[Rd] On read.csv and write.csv

Simon Urbanek @|mon@urb@nek @end|ng |rom R-project@org
Fri Jul 2 01:00:33 CEST 2021


Just for completeness, all this is well documented:

CSV files:

     By default there is no column name for a column of row names.  If
     ‘col.names = NA’ and ‘row.names = TRUE’ a blank column name is
     added, which is the convention used for CSV files to be read by
     spreadsheets.  Note that such CSV files can be read in R by

       read.csv(file = "<filename>", row.names = 1)

Cheers,
Simon



> On 2/07/2021, at 10:29 AM, Gabriel Becker <gabembecker using gmail.com> wrote:
> 
> 
> 
> On Thu, Jul 1, 2021 at 1:46 PM Stephen Ellison <S.Ellison using lgcgroup.com> wrote:
> 
> Please run the reproducible example provided. 
> When you do, you will see that write.csv writes an unnecessary empty header field ("") over the row names column.
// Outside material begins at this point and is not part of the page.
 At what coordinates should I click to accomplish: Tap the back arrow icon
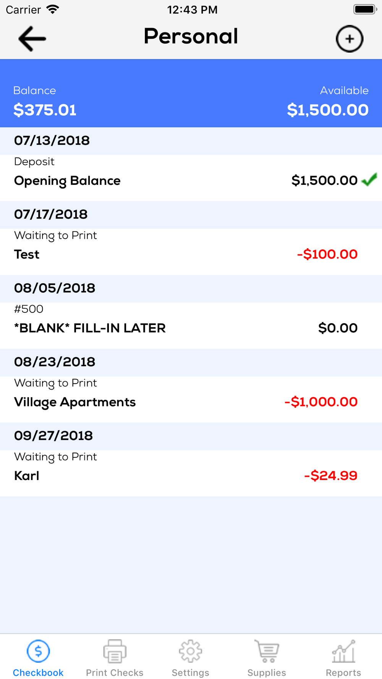32,39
This makes the number of header fields equal to the number of columns _including_ row names. That causes the original row names to be read as data by read.csv, following the rule that the number of header fields determines whether row names are present. read.csv  accordingly assumes that the former row names are unnamed data, calls the unnamed row names column "X" (or X.1 etc if X exists) and then adds new, default, row names _instead of the original row names written by write.csv_. 
> That's not helpful.
> 
> This depends on if you are reading the csv via R or something else, I would imagine. It not being "valid" CSV at all would likely cause some programs to choke entirely, I expect. I admit that's conjecture though, I don't have data on that one way or another.